Les barques, expédiées de l'Yeniseï inférieur, avaient dû arriver à Krasnoiarsk et servir aussitôt au passage du fleuve. Le chemin était libre alors pour les envahisseurs. Aucun corps russe ne pouvait le barrer entre Krasnoiarsk et le lac Baïkal. Michel Strogoff s'attendait donc à l'arrivée des éclaireurs tartares.
Aussi, à chaque halte, Nadia montait sur quelque hauteur et regardait attentivement du côté de l'ouest mais nul tourbillon de poussière ne signalait encore l'apparition d'une troupe à cheval.
Puis, la marche était reprise, et lorsque Michel Strogoff sentait que c'était lui qui traînait la pauvre Nadia, il allait d'un pas moins rapide. Ils causaient peu, et seulement de Nicolas. La jeune fille rappelait tout ce qu'avait été pour eux ce compagnon de quelques jours.

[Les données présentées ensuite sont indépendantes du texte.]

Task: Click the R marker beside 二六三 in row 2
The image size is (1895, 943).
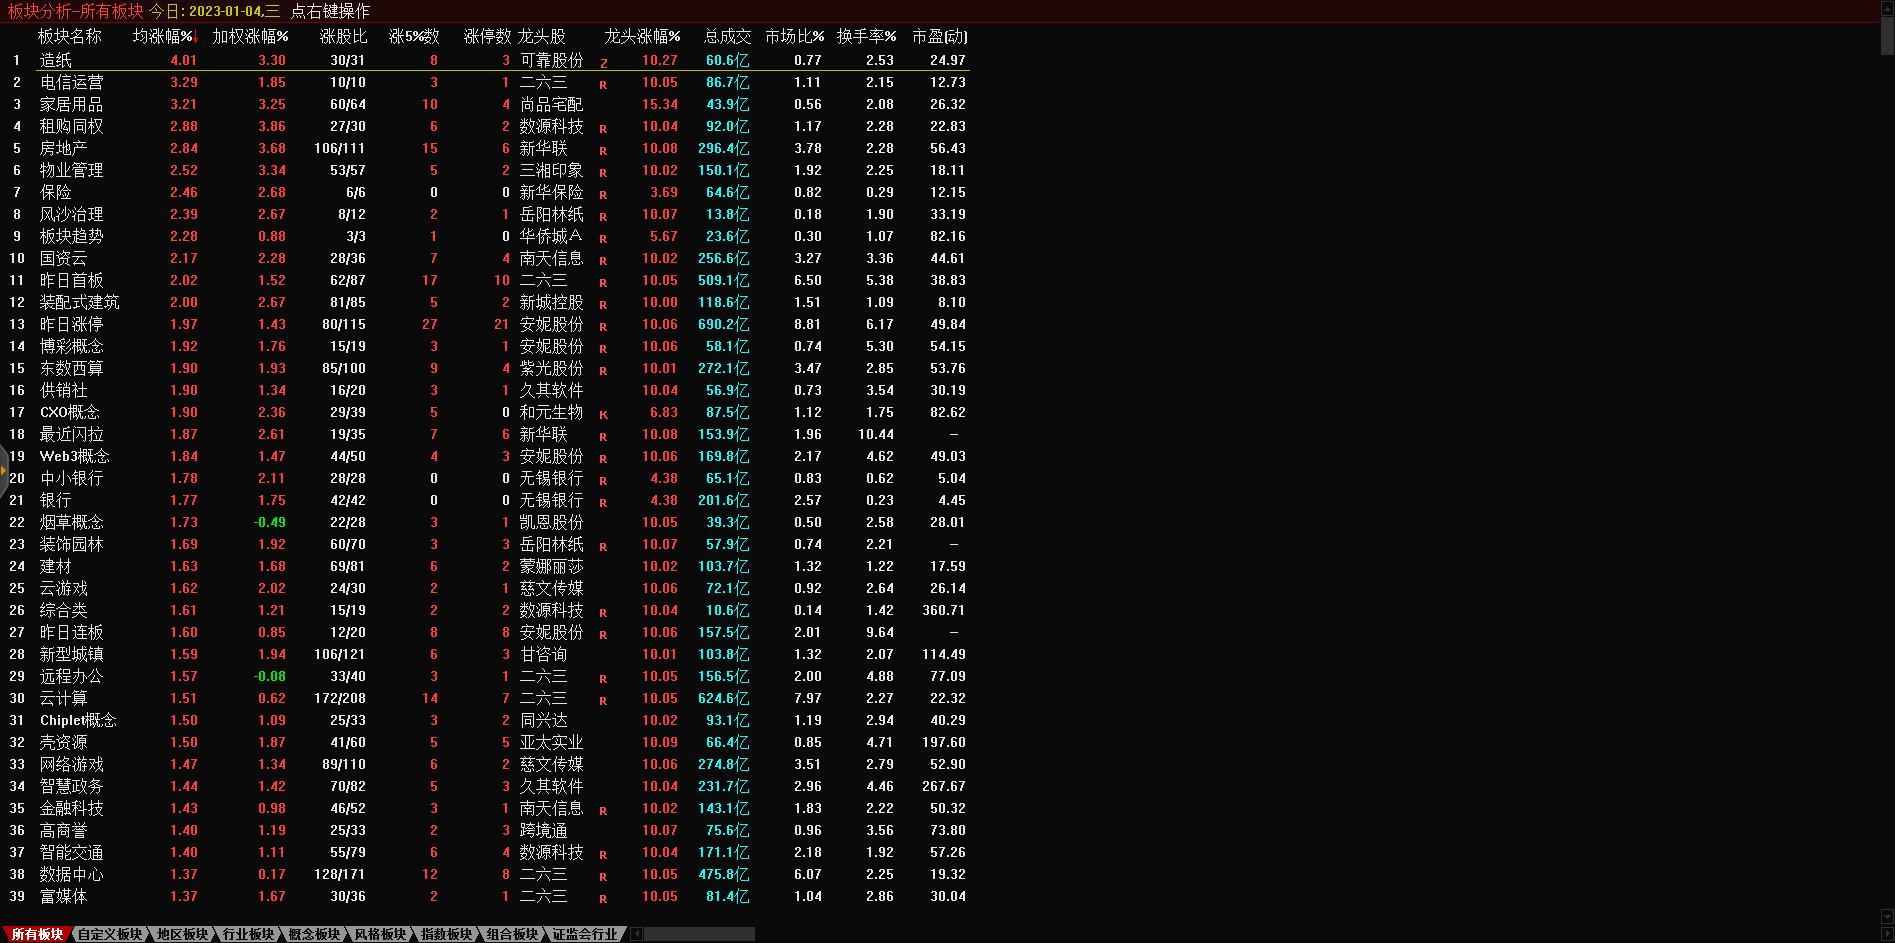Action: (603, 85)
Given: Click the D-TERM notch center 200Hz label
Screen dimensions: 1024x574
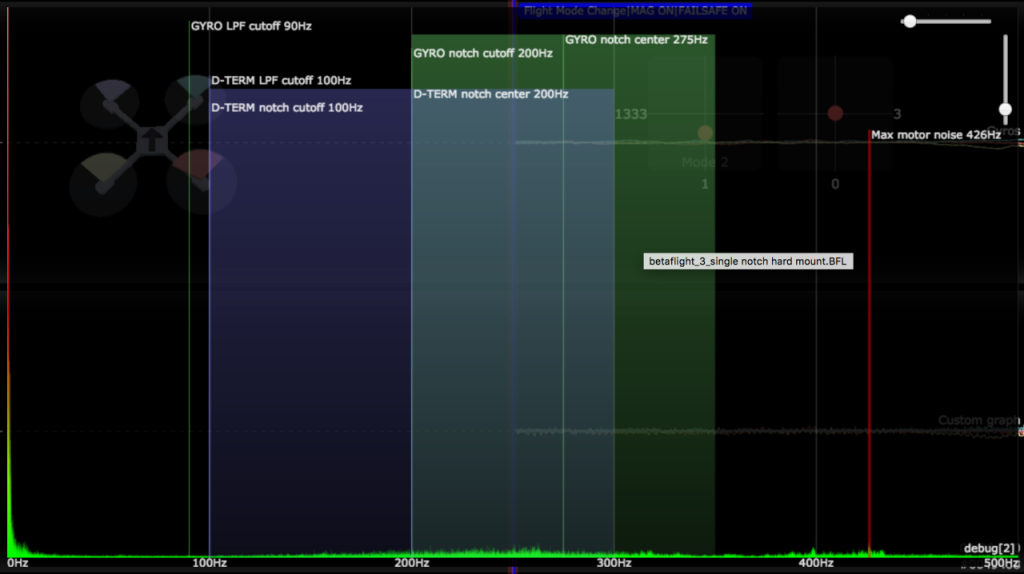Looking at the screenshot, I should [x=490, y=94].

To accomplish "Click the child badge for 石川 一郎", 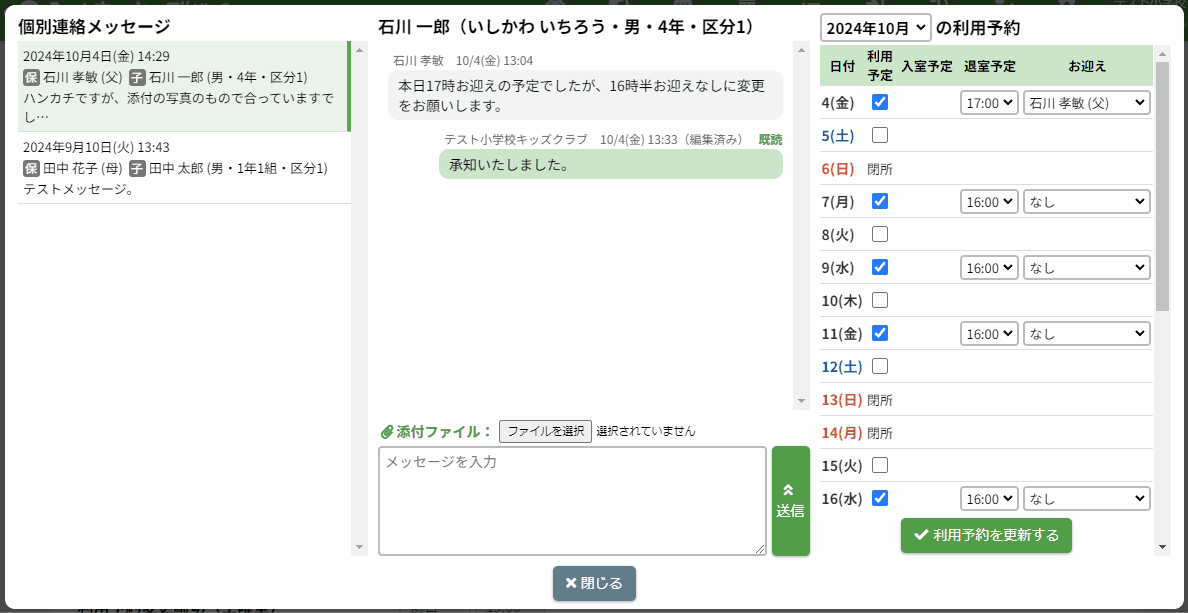I will pyautogui.click(x=137, y=77).
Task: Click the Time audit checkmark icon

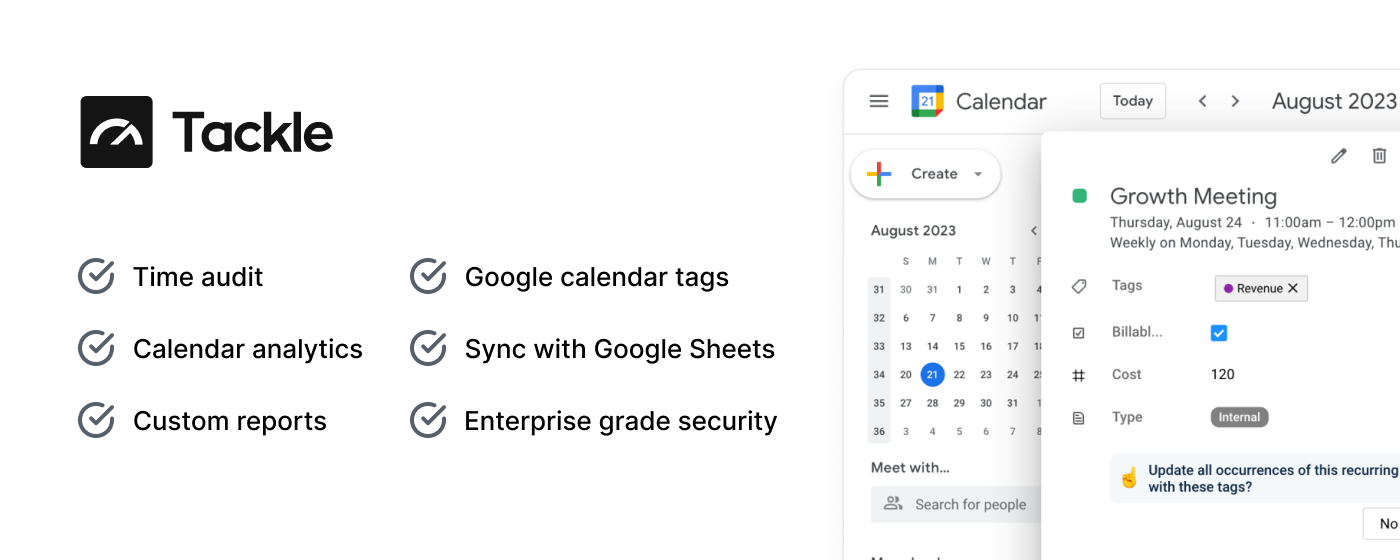Action: pos(96,276)

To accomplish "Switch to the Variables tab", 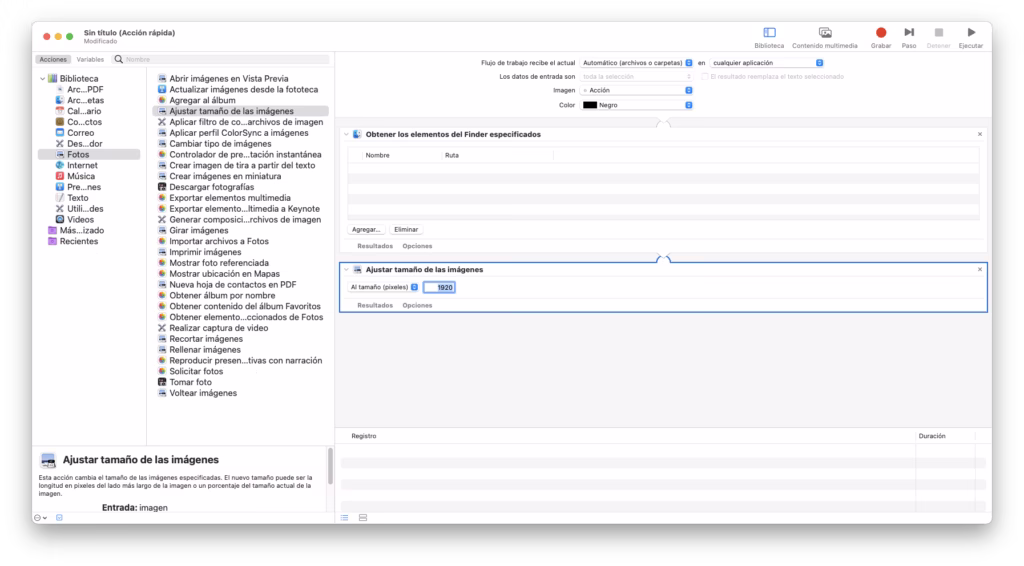I will pos(90,60).
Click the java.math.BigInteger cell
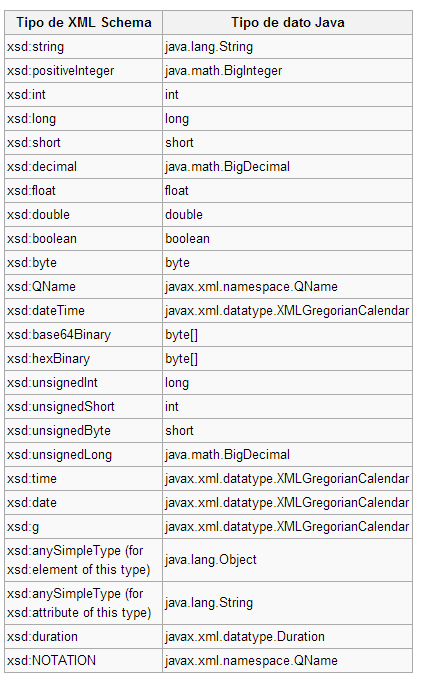The height and width of the screenshot is (681, 422). (x=287, y=70)
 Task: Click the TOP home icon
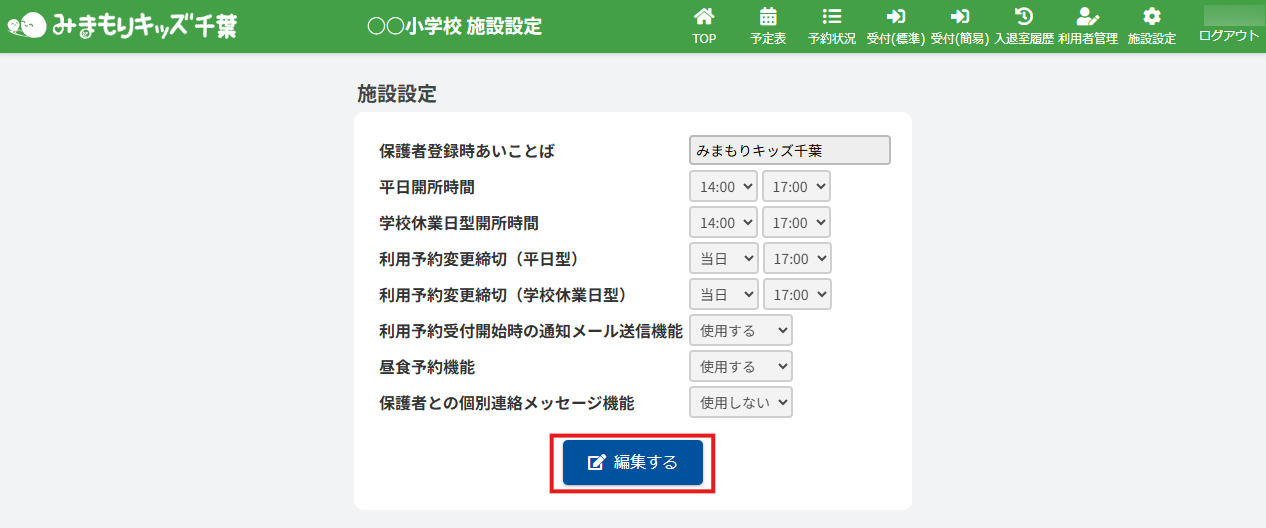[x=704, y=17]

En lui répondant, Michel Strogoff cherchait à donner à Nadia quelque espoir, dont on n'eût pas trouvé trace en lui-même, car il savait bien que l'infortuné n'échapperait pas à la mort.
Un jour, Michel Strogoff dit à la jeune fille:
«Tu ne me parles jamais de ma mère, Nadia?»
Sa mère! Nadia ne l'eût pas voulu. Pourquoi renouveler ses douleurs? La vieille Sibérienne n'était-elle pas morte? Son fils n'avait-il pas donné le dernier baiser à ce cadavre étendu sur le plateau de Tomsk?
«Parle-moi d'elle, Nadia, dit cependant Michel Strogoff. Parle! Tu me feras plaisir!»
Et, alors, Nadia fit ce qu'elle n'avait pas fait jusque-là. Elle raconta tout ce qui s'était passé entre Marfa et elle depuis leur rencontre à Omsk, où toutes deux s'étaient vues pour la première fois. Elle dit comment un inexplicable instinct l'avait poussée vers la vieille prisonnière sans la connaître, quels soins elle lui avait donnés, quels encouragements elle en avait reçus. A cette époque, Michel Strogoff n'était encore pour elle que Nicolas Korpanoff.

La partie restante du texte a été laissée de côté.